Il grande dittatore, Hitler e Mussolini. Il film subì comunque vari attacchi, perché Charles Chaplin aveva difficoltà a garantire il titolo “Il grande dittatore”. Le fonti sono in disaccordo sulla gestazione della pellicola, tanto che si ipotizza che nel 1937 Alexander Korda suggerì a Charles Chaplin di realizzare una storia di Adolf Hitler basata su un'identificazione sbagliata, con una produzione che però subì tre anni di ritardo. Secondo materiali contenuti nei file MPAA / PCA presso la Biblioteca AMPAS, ad ottobre 1938 George Gyssling, console tedesco scrisse a Joseph I. Breen una lettera in cui contestava l'intenzione di Chaplin di girare un film che avrebbe reso "burlesque" Hitler: Breen negò di essere a conoscenza del film. Lo stesso dittatore è assimilabile a Benito Mussolini, nonché ai vari antisemitismi e ideologie razziste.
Chaplin depistò le notizie sulle riprese, anche se il New York Review riportava che Chaplin dichiarò di voler utilizzare scene di massa reali girate in Germania durante il regime di Hitler, e che desiderava che l’idea fosse rimasta segreta per timore che qualcuno potesse rubarla. Il film costò due milioni di dollari e ne incassò cinque.
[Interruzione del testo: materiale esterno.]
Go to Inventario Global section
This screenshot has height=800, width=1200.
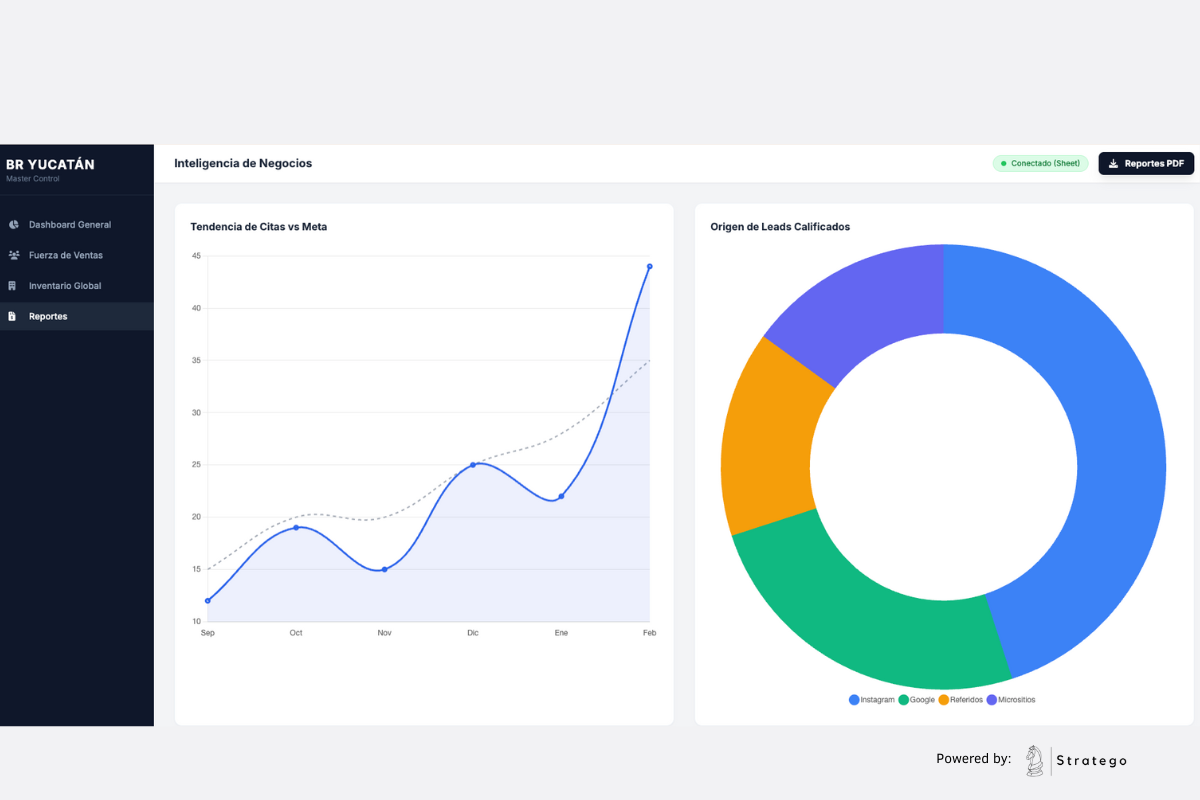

Il discorso e monologo de Il grande dittatore. Chaplin è stato citato in giudizio per testimoniare davanti a una sottocommissione del Senato che indagava sulla diffusione di propaganda alla guerra nei film. Questi fatti testimoniano come il discorso finale del film non sia bastato a placare gli animi: “Mi dispiace, ma io non voglio essere un imperatore - dice il barbiere alla fine - Vorrei aiutare tutti, se possibile; Ebreo, neri, bianchi (...) Più che di macchine abbiamo bisogno di umanità. Più che abilità, ci serve bontà e gentilezza”.
Le recensioni de Il grande dittatore. Per alcuni critici questo discorso era troppo buonista, rendendo zuccheroso il film. E invece Chaplin realizzò il primo film sonoro della sua carriera, dopo la pellicola “Tempi moderni” (1936). Ma poi la storia lo subissò, affermando negli anni successivi che se avesse saputo la reale portata delle atrocità naziste, egli "non avrebbero preso in giro la loro follia omicida”. Hitler bandì il film in tutti i paesi occupati, dopo che lo vide per due volte. Nessuna fonte storica riporta quale fu la sua reazione.